Still today, the service of African-American soldiers in the Confederate army is largely shoved under the rug, as if we are ashamed of their efforts. African-American

historians, including Benjamin Brawley and W.E.B. DuBois, rejected the slave Confederate soldiers, referring to them as “misguided” (Higginson, 213). Even a planned memorial in Washington D.C., will honor only those African-American soldiers who fought for the Union (McPherson, 124). These examples show that how na?ve more modern day men can be, never experiencing the hard ships that plagued the slaves every hour of every day.

Perhaps the most telling example of a prejudice against the African-American Confederates occurred at a reunion of veterans at Gettysburg, 50 years after the bloody battle. Reunion organizers had provided accommodations for African-American Union veterans, but none for returning African-American Confederates. Reunion organizers hastily offered the men straw pallets in the main tent. But concerned veterans from Tennessee, upon hearing this, assigned the African-American southerners one of their own tents, and, according to one account, tended “to their every need”(Coulter, 111).

History has proven that these African-American Confederate soldiers have never received any sort of recognition to honor or disapprove of their efforts. There is no proof that what those soldiers committed to, was uncalled for or cowardly. No room is allowed for either of these characteristics in war.

Conceivably the time has come to honor these men for being brave enough to fight for their homes and for their freedom — while enduring harsh criticism from all sides. For as one former slave who fought alongside his Southern master said to a Union officer, “I had as much right to fight for my Native State as you had to fight for yours” (Rice 36-37).

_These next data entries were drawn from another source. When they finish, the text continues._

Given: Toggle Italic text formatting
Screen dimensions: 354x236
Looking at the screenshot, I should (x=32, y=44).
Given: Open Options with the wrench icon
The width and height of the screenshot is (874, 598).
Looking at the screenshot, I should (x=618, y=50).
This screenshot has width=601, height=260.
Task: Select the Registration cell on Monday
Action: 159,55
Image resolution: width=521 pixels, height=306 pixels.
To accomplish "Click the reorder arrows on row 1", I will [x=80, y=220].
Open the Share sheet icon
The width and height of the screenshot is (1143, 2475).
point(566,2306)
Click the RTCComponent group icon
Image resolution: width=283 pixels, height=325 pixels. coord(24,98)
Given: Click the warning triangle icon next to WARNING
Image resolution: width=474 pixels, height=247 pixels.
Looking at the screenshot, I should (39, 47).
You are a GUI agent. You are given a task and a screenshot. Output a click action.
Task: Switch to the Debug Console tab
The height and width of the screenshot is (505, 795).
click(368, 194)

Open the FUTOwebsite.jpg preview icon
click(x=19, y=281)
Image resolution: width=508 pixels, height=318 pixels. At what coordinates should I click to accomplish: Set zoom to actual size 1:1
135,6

1.Coulter, Merton E., A History of the South. Louisiana State University Press; New Orleans, Louis., 1950, pp. 95-111.

2.Geary, James W., We Need Men. Northern Illinois University Press; DeKalb Ill. 1991, pp. 67-77.

3.Higginson, Thomas, Army Life in a Black Regiment. W.W. Norton and Co.; New York, NY, 1984, pp. 209-214.

4.Jordan, Ervin L., Black Confederates and Afro-Yankees in Civil War Virginia. University Press of Virginia: Charlottesville and London. 1995, pp. 85-89.

5.Lyman, Darryl., Civil War Wordbook. Combined Books: Pennsylvania. 1994, pp. 322-330.

6.McPherson, James M., The Negro’s Civil War: How American Blacks Felt and Acted During the War for the Union. Ballantine Books: New York. 1991, pp. 117-124.

7.Pohanka, Brian C., Don Troiani’s Civil War. Stackpole Books: Pennsylvania. 1995, pp. 74-96.

8.Rice, Charles., America’s Civil War Magazine, “Commands.” Nov. 1995, pp. 29-37.